_What is required_
The required output is the complete data, repeated without alteration.

_Exercise data_
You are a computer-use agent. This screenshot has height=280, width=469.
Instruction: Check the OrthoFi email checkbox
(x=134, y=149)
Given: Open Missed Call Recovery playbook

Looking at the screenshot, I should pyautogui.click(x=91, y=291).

_Response for this exercise_
You are a computer-use agent. This screenshot has height=280, width=469.
Instruction: Check the OrthoFi email checkbox
(x=134, y=149)
Given: Open Missed Call Recovery playbook

Looking at the screenshot, I should pyautogui.click(x=91, y=291).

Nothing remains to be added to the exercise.